There are two key demonstrations, the first of which are the Irish trials. Installed in ESB’s networks, this trial consists of V2G charging devices, solar panels with smart inverters, battery storage behind the meters and air source heat pumps (ASHP). These devices will take part in trials to demonstrate ancillary services provision that can be achieved by controlling them in a coordinated fashion. These devices will be used to stabilize voltage in a region and will be controlled from a central platform called SERVO. RWTH is developing a smart inverter that will provide voltage support to the local electrical systems. This will be trialled also in WP5.
The second demonstration is trialling a pan-European real-time simulation infrastructure used to demonstrate frequency control and interconnection of laboratories in UCD and RWTH.
Which research concepts will be validated in these demonstrators?

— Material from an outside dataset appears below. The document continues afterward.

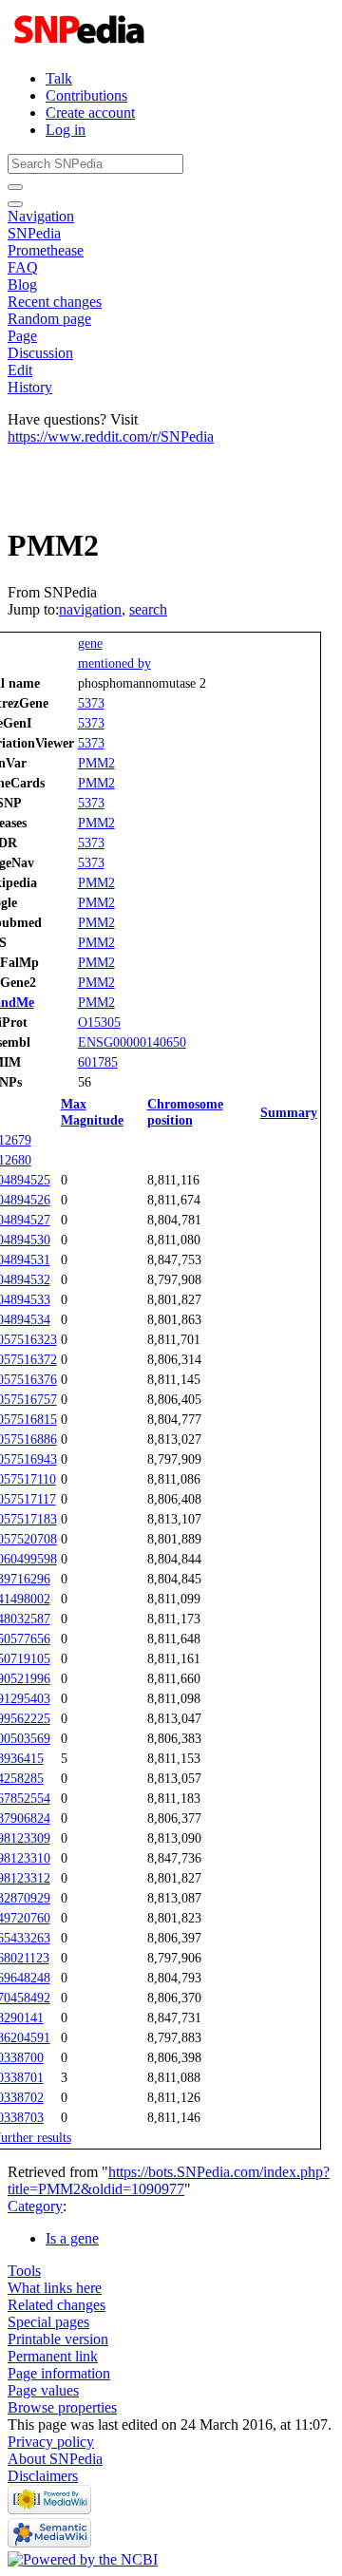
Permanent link (53, 2356)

Two research concepts will be validated in the trials.
- The first is the application of Middlebrook Theory on AC three phase systems and will be validated for voltage stabilisation.
- The second is called Linear Swing Dynamics and will be validated to define the state-of-the-art models of frequency dynamics and other frequency controllers of non-synchronist devices.
How is the work done in WP5 related with the others?
WP5 builds upon output deliverables from WP 2, 3, and 4 and validates the concepts in real world trials. The deliverables from WP5 are then fed into WP6.
Which are the expected results and how they will impact the success of RESERVE?
The research concepts developed will potentially stabilize system voltage and frequency on electrical systems that have low system inertia. This will allow additional renewables to connect to the electrical network and also accommodate new heavy loads such as EVs and heat pumps, while also minimizing network investments.